It's quite difficult to get a circuit to have a clean behavior at power-on and power-off: filtered reference voltages may take some time to stabilize, opamps don't work properly until they get the required supply voltage, microcontrollers have to boot, etc.
However, it is absolutely possible to make a bench power supply that starts up and shuts down cleanly, without exceeding the user set voltage. Some do that with an output relay that only connects the load when output voltage is stabilized, others do it by design... and others fail and make spikes at the output.
In my opinion, we should encourage manufacturers to fix this by not buying power supplies that spike at turn-on or turn-off.
Then, the most likely way to damage stuff is to set the power supply to a high voltage, forget about it, then the next day plug in a microcontroller, and turn it on.
Another way of destroying stuff occurs with analog supplies: when the potentiometer eventually dies, if it is a good design the output voltage will fall to zero. If it is a bad design, it will max out. There is no way to know without looking at the schematics. I've had this happen, it jumped from +15V to +40V when the pot died, and it fried all the opamps.

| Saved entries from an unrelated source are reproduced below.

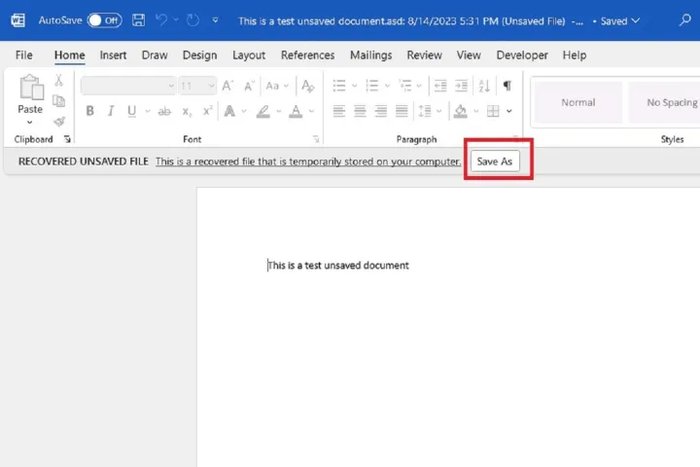Screen dimensions: 700x467
Task: Click the Format Painter brush icon
Action: [x=59, y=121]
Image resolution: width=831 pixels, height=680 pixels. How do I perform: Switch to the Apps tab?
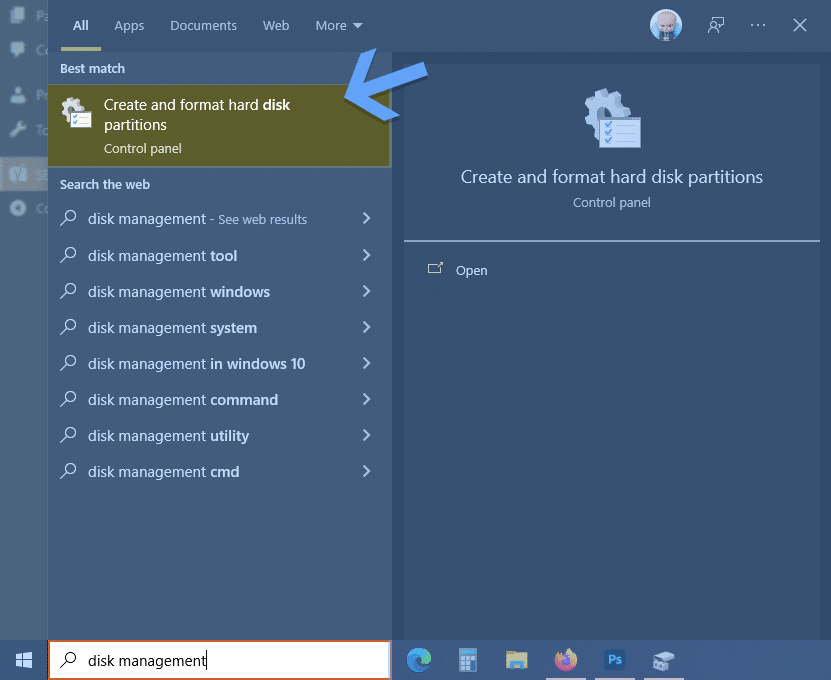click(129, 25)
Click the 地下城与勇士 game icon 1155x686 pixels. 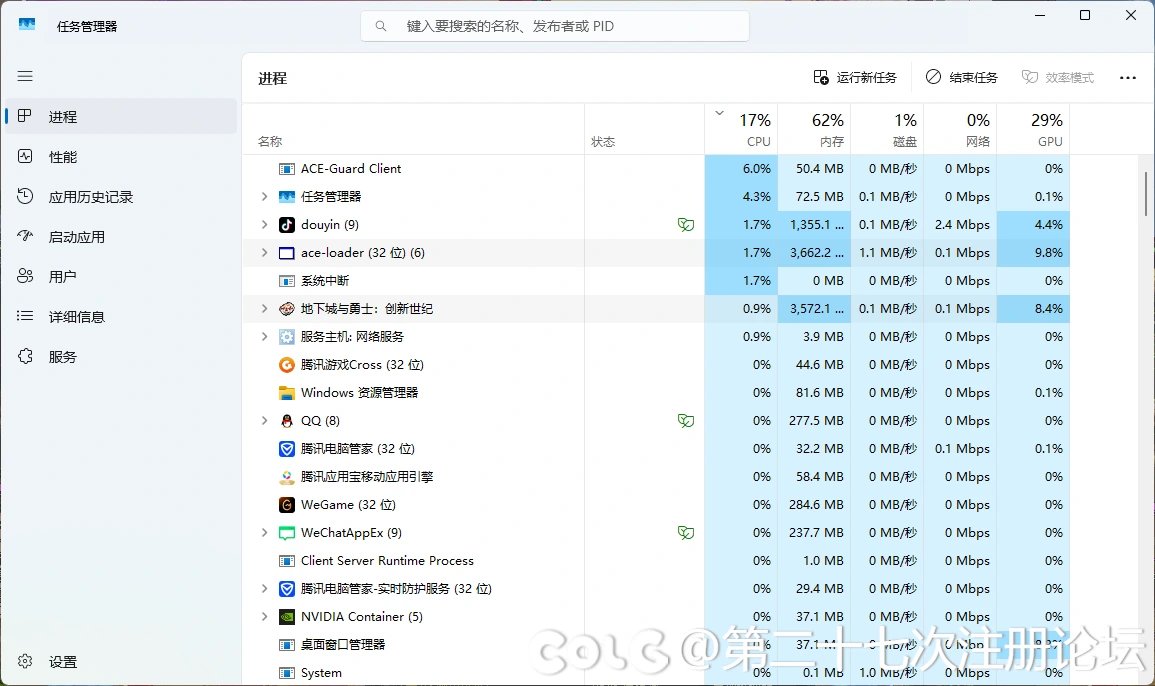pos(287,309)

Does this apply to linear or switching power supplies?
Both.
Does this apply to power supplies with a seperate output switch?
If the supply powers up to the "off" state and you have to push the button to turn on the output after it has stabilized, that's one way to avoid the problem.
Is this caused by user error (is switching on a power supply with the load attached user error, or is there a seperate issue such as long leads)?
It's only user error if you know it's going to spike and turn it on anyway. Basically, don't buy a model that does it. A bit of search on forums should answer the question.
What I would call "user error" would be to set the voltage to, say, 10V and current to 20mA, then plug a LED into the output. The current limit only begins to work after the output capacitor has discharged into the LED, and at that point it is already fried. This is a case where you must manually ramp up the voltage. Another mistake would be to expect it will be stable with any load capacitance, then use a load with high transient current, which can cause overshoot.
I have a pair of Korad KA3005P, pretty cheap, and they behave well. The UI is nice except for the output relay, which has a quirky UI wich takes a long press on a button. It boots up in the ON state, which makes the relay a bit useless. However it is controllable with USB remote control, which is very useful.